One of the most common questions from the Puppet community is, "What’s the best way to write a module/class/resource? What style does Puppet use to write manifests?"
What is a style guide?
A style guide outlines expectations that give Puppet code a standardized look and feel. It promotes consistent formatting in the Puppet language, giving you a common pattern, design, and style to follow when developing modules. This consistency in code and module structure makes it easier to update and maintain code.
Why is a style guide important?
We’ve all been there. Each person has a unique style. Every team does things differently. Server builds and code look like spaghetti. It takes forever to understand the intent of the author or sysadmin.

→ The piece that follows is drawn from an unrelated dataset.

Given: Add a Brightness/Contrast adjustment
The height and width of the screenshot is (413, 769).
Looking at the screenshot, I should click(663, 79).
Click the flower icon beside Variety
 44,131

A style guide helps code contributors and administrators to code and manage systems consistently. Time to resolve and troubleshoot problems decreases. Code is easier to navigate. Everyone is able to contribute code using the same style.

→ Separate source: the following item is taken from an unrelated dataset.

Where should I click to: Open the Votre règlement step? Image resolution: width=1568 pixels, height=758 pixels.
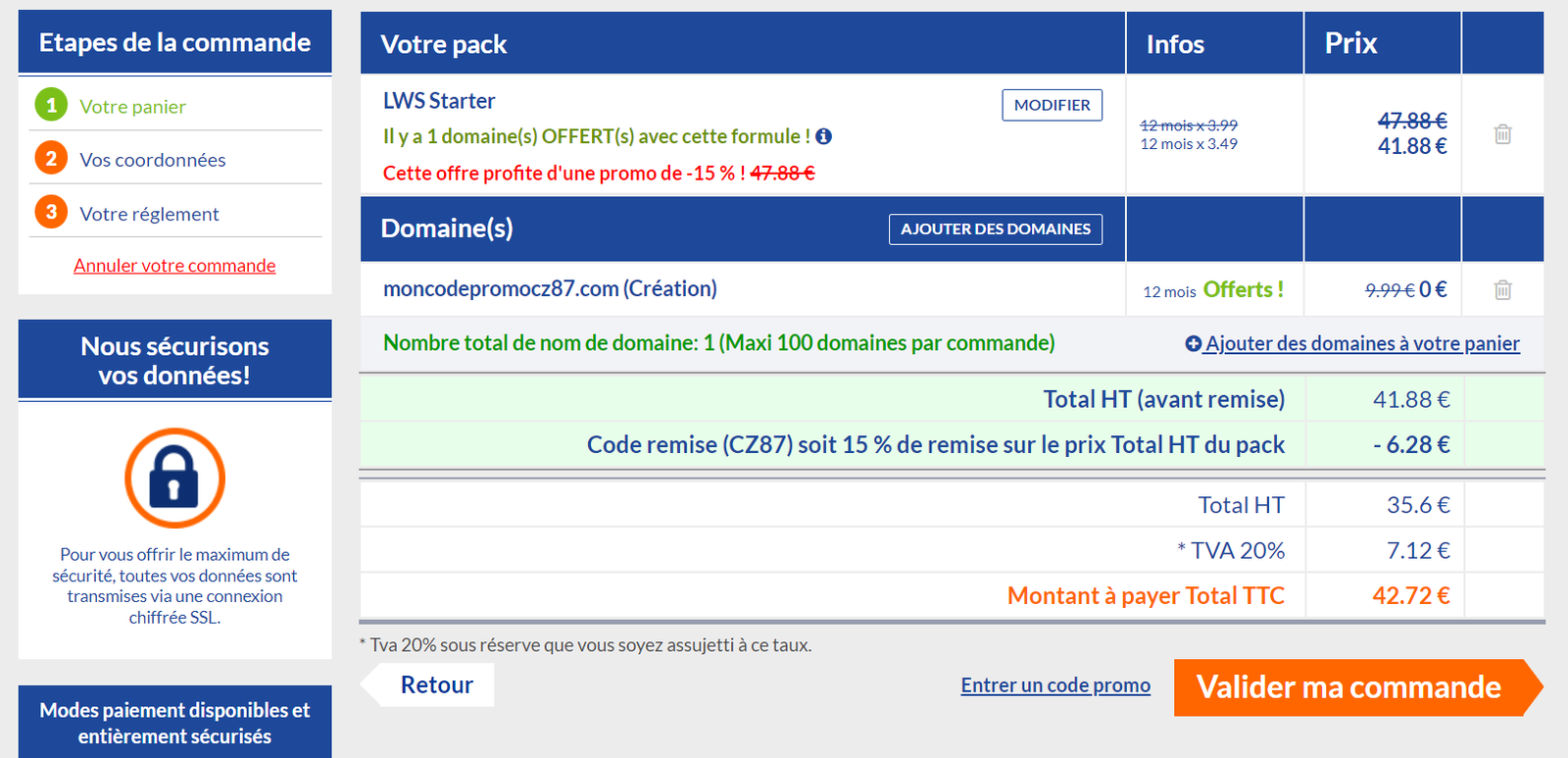[x=149, y=214]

Puppet language style guide
When your Puppet code is consistent with the Puppet language style guide, onboarding new developers is simplified.
The Puppet language style guide covers visual style, form, and ways to create resources, classes, and modules. You can validate against the Puppet style guide with puppet-lint and the Puppet Development Kit (PDK).
Can we just use Puppet’s style guide?
You can, but we suggest that you also create an internal style guide that references the Puppet language style guide. Puppet’s style guide covers most things. However, it doesn’t cover which design patterns to use, what naming conventions to use, and your organization’s preferences.
To align all of your contributors, include these things in your style guide:
-
Adhere to the official Puppet language style guide.
-
Naming conventions for custom modules, custom facts, functions, and other code.
-
Specific design patterns that you wish to use, such as the
site.pp
pattern or the roles and profiles pattern. -
Decisions and preferences that are specific to your organization’s Puppet infrastructure.
-
Decisions about how your code is organized. For example, you might want to put all custom facts in a module such as
myorg-customfacts
so they are in one place. Or, you might want to create a library frequently reused functions in a module such asmyorg-myorglibs
module.
Comments
0 comments
Please sign in to leave a comment.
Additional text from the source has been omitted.